• _Work request_
Taking the line that contains "Image resolution: width=543" as the first, copy exactly every line through the last line of the records, and nothing else.

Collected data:
____

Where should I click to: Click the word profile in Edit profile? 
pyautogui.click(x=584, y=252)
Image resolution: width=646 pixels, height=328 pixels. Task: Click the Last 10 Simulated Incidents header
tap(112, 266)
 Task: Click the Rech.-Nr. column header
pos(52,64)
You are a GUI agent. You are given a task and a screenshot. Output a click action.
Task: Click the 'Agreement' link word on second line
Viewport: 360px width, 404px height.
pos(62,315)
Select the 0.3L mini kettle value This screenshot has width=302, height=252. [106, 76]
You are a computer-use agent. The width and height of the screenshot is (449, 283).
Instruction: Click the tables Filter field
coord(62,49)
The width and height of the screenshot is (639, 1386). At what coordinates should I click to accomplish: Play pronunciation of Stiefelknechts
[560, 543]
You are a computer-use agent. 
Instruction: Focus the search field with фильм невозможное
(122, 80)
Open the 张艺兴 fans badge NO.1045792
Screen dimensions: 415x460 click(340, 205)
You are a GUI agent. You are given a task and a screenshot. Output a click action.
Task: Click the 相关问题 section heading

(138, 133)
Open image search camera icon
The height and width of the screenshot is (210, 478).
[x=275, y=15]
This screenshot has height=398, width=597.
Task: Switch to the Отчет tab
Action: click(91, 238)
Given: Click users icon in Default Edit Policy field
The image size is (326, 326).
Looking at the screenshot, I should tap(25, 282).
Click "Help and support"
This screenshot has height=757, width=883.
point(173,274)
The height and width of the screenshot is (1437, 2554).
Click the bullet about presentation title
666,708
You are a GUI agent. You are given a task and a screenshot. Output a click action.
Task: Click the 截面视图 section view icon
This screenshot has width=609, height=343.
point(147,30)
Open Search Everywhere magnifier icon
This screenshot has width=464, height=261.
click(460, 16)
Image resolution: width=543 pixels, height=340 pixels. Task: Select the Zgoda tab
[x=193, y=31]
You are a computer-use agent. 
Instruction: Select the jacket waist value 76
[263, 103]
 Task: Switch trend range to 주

____

• _Your solution_
Image resolution: width=543 pixels, height=340 pixels. Task: Select the Zgoda tab
[x=193, y=31]
You are a computer-use agent. 
Instruction: Select the jacket waist value 76
[263, 103]
 Task: Switch trend range to 주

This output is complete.